Love this quote (thanks to Prof. Pski’s blog) from Poirot in Christie’s 1947 short story, “The Capture of Cerberus” (The Labours of Hercules):

“All these young women who surrounded him- so alike, so devoid of charm, so lacking in rich alluring femininity! He demanded a more flamboyant appeal. Ah! To see a femme du monde, chic, sympathetic, spirituelle – a woman with ample curves, a woman ridiculously and extravagantly dressed!”

But, wait . . . Searching for a better link to this story after declining to use the official Christie page (“BUY” written everywhere), I found the excerpted story and a newsy bit: Christie’s Poirot, hints of “s*x,” and why this story went unpublished for 60 years.

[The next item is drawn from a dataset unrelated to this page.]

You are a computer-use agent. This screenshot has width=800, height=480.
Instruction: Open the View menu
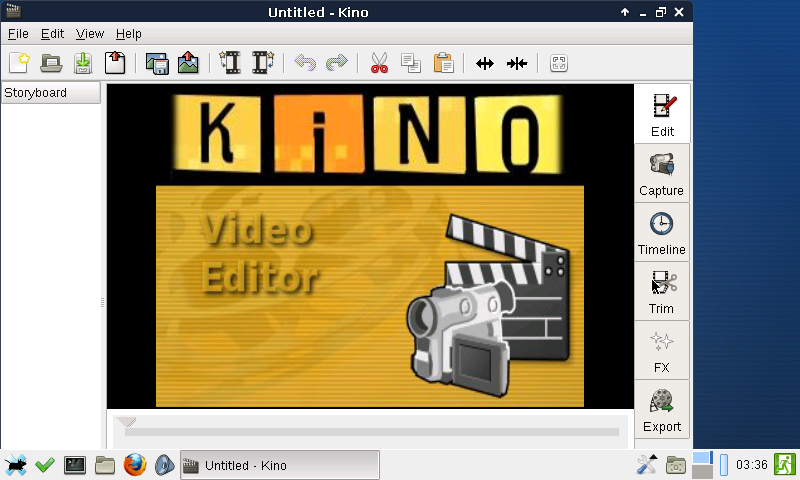click(89, 34)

U.K. readers & Christie aficionados may know all about this, but it was news to me.

So take a break from today’s “reality” and escape into Poirot’s world, where method and order prevail.

~ ❤ ~ ~ ❤ ~ ~ ❤ ~

last fabric order
Got my fabrics from Vogue Fabrics and immediately checked to see if they were on-grain before serging the raw edges and tossing into the washer. Of the 3 pieces of cotton, one of the six edges was cut properly.

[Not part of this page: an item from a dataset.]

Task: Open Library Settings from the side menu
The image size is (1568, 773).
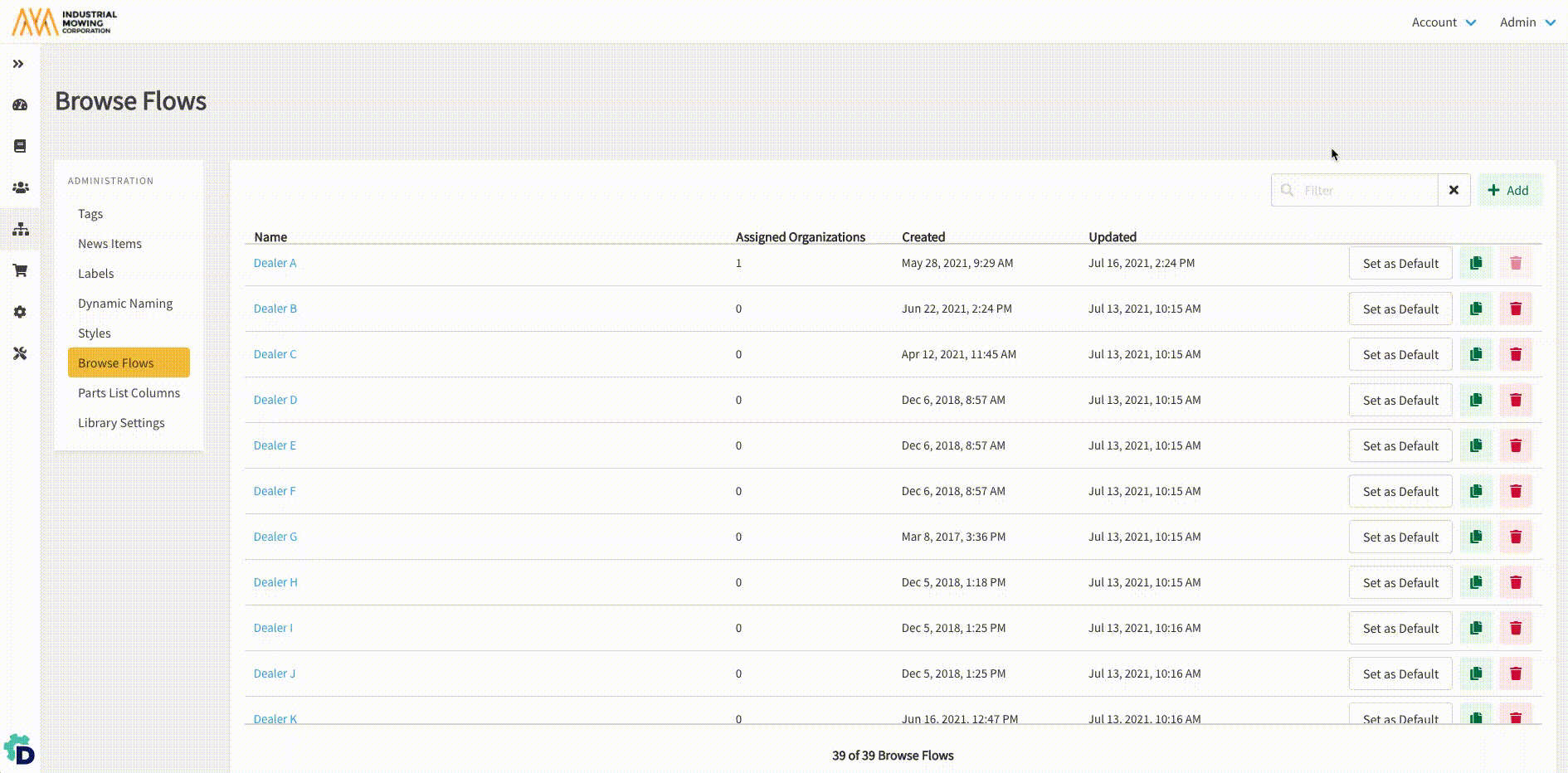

behold the pile from ripping the other five edges.
turquoise cotton batik “pegged out” over the shower rail – it does feel a bit better…

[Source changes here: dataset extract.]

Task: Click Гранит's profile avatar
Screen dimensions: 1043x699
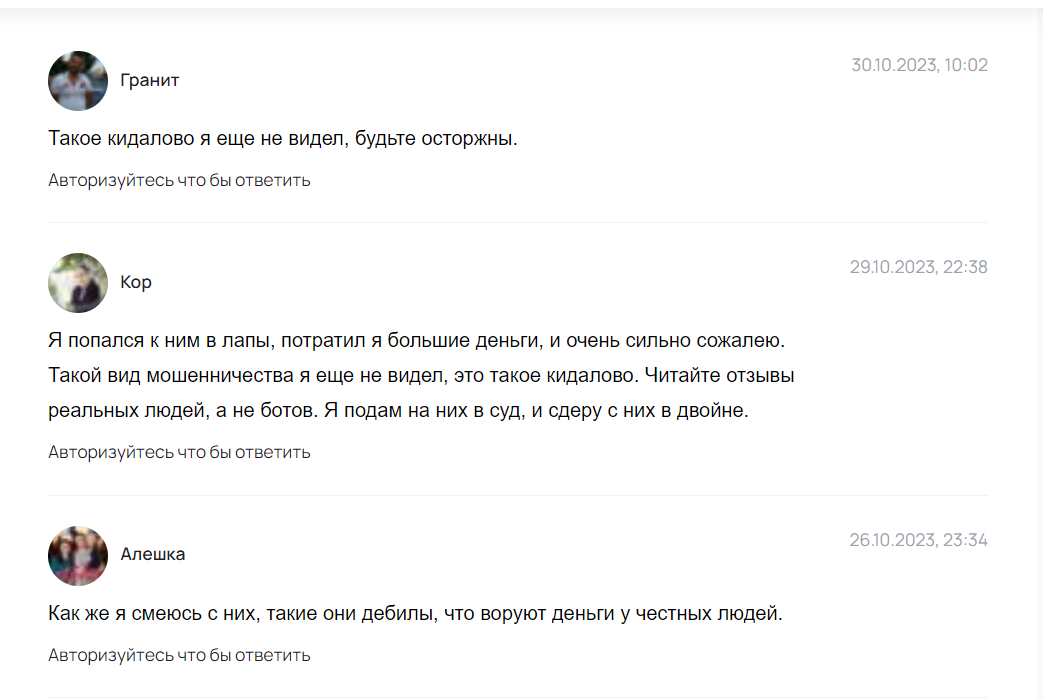Action: (x=77, y=80)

Perhaps because I got the end of the bolt, the touch was rougher than the swatches, and I was disappointed when it came out of the dryer. Have just washed it again and am air-drying over the shower rail. (Noticed the fabric is translucent both wet and dry.)

So, am re-thinking the turquoise/teal group of fabrics…  Perhaps the turquoise would make a better Victoria blazer (By Hand London, or BHL)  but I’d have to try squeezing out the cropped version. And find a lining. So am still very much in planning stages for that group.

The orangey batik is lovely and light weight, but I’m wondering how badly the off-grain printing is going to affect my plan for a duster with an opening straight down the front (like this one).

bottom edge is selvedge; left edge is serged after ripping

Check out the lower selvedge and the left serged edge in the photo. Do please tell me what you think. Am I being too nit-picky?

Had thought an asymmetrical front instead, but am afraid it might look a lopsided mistake rather than planned.

gotta have me greens!

Lastly, the neutrally-dotted lawn’s texture is good and should pair with a lot of the greens I already have (as shown). It will be another duster to blend over the greens and the few browns in stash.

Lastly, from Lizzie’s latest Vintage Traveler Miscellany is a 20-minute film I found utterly charming, scenic and informative. Thank you, Lizzie!

TWEED: From Hill to Hill, a Rural Tradition

linen #2: different kinds

Why am I still banging on about linen? Because it’s still hot enough to wear it round here: Sunday it’ll be above 80℉/28℃. ‘Nuff said.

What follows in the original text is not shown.